Carta que não escrevi ao meu amor

Às vezes penso que deveria escrever uma cartinha ao meu amor, toda manuscrita com a minha melhor caligrafia e em papel da ex-papelaria Fernandes.
Expunha-lhe os meus mais sinceros pensamentos, sabes, amor, continuo a gostar tanto de ti, embora isto, eventualmente, não passe de uma antiga pancada, e saiba que detestas tudo o que vem de mim, ideia, nome, figura. Estou ciente de que vais já telefonar-me rogando que te largue a porta, mal recebas esta missiva, que não me suportas, que vício funesto o meu. Amas a tua bengala, que aliás se encontra a teu lado no momento em que me falas, vigiando as tuas palavras com o seu triste ar de madeira trabalhada. Não esperavas desenvolver tanta afeição por ela, eu sei, amor, mas aconteceu. Contas-lhe tudo sobre mim, nós, os teus desvarios, de que agora nada te resta senão a cicatriz no calcanhar esquerdo. Aliás, o que existiu não interessa, porque há meio século que terminou, e mal, e não foi além de um engano juvenil, todo o Portugal sabe; que quantidade de desprezo me satisfará a ponto de desistir? Arre, que mulher teimosa!

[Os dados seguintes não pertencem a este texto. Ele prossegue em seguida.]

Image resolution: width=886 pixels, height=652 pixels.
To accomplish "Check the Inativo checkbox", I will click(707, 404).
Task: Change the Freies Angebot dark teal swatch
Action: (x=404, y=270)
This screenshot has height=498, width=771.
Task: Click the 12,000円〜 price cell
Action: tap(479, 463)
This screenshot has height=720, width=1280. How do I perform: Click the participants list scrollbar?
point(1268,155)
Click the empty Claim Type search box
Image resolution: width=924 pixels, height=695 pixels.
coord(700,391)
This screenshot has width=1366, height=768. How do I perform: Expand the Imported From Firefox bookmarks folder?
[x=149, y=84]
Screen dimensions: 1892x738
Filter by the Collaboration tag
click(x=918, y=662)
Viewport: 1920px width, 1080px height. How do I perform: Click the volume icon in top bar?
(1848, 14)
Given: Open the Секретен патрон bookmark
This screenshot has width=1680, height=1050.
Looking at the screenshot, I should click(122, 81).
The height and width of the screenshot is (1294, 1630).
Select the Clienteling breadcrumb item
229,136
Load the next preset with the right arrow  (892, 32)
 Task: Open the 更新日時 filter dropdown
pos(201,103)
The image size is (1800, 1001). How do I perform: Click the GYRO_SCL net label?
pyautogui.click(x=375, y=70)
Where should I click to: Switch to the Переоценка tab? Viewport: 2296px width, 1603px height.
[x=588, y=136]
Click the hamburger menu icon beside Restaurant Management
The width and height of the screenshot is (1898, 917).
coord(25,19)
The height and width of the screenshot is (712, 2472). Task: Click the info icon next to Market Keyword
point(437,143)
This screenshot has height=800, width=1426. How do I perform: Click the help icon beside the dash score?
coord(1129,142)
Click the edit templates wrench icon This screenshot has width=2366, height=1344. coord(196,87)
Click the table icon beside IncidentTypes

Deste lado das ondas eletromagnéticas, quando me telefonares, responder-te-ei que compreendo que adores a tua bengala, porque, embora gasta, segura-te tão bem. Os dois formam um. Não fosse a tua bengala, como conseguirias apoiar-te para te levantares do cadeirão exótico tão semelhante àquele onde fodemos, às terças à tarde, as melhores fodas da nossa vida? Tudo tem a sua utilidade. E se foram umas fodas valentes! Se calhar não era amor, amor. Se calhar era só carne e vício. Mas se assim foi, caramba, deixa-me ao menos esclarecer o que merece lembrança: era carne de primeira, e deixou-me na língua e no céu da boca um gosto baço, negro, adocicado, profusamente canibal, que de tempos a tempos evoco, como se fosse o primeiro pêssego que comi.
Às vezes penso que deveria escrever-lhe cartas apaixonadas que o levassem a sentir por mim uma profunda pena. A criatura desgraçou-se, diria, e mais a sua abençoada bengalinha, anuindo, com o habitual aspeto de madeira consternada. Mas não escrevo. Não escrevo a puta de um corno de carta enquanto não esmagares as fuças contra a realidade, as fuças contra o vazio, amor, contra o que não pode, não pode, juro-te, mesmo que quisesse, não pode apagar-se.